(TASK DATA Opens)

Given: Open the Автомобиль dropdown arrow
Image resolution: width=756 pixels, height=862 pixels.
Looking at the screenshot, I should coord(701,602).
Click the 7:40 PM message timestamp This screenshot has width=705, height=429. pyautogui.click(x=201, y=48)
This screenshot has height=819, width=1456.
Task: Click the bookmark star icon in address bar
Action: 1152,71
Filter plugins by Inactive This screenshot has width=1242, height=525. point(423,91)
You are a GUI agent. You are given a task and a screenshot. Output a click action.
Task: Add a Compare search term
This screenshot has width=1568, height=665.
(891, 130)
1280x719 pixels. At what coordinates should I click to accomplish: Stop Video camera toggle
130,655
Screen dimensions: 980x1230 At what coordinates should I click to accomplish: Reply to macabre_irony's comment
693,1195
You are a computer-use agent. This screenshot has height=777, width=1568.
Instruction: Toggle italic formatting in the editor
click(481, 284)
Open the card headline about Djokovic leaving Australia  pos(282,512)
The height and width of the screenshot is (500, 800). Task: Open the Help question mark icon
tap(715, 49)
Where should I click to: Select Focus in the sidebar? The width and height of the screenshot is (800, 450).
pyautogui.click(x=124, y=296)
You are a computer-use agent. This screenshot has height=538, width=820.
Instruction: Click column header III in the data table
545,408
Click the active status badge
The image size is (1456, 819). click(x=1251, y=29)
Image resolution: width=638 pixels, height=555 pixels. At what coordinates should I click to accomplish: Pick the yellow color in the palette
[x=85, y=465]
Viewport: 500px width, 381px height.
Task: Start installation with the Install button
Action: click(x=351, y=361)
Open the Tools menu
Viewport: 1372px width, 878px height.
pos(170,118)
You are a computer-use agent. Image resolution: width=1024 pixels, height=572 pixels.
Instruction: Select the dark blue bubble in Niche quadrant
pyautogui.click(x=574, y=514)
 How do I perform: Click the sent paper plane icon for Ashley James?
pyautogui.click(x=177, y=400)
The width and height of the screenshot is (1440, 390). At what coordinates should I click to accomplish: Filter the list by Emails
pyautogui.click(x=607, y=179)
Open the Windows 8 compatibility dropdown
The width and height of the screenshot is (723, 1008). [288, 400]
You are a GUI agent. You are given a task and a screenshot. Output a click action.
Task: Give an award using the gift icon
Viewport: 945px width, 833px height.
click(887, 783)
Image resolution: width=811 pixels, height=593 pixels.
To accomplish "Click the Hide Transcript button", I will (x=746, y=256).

(TASK DATA Closes)

*WORK TASK*:
Reproduce, word for word and in full, only the lines above that start at the line with "Filter plugins by" and run through the line with "has height=777, width=1568.", both ends included.

*WRITTEN ANSWER*:
Filter plugins by Inactive This screenshot has width=1242, height=525. point(423,91)
You are a GUI agent. You are given a task and a screenshot. Output a click action.
Task: Add a Compare search term
This screenshot has width=1568, height=665.
(891, 130)
1280x719 pixels. At what coordinates should I click to accomplish: Stop Video camera toggle
130,655
Screen dimensions: 980x1230 At what coordinates should I click to accomplish: Reply to macabre_irony's comment
693,1195
You are a computer-use agent. This screenshot has height=777, width=1568.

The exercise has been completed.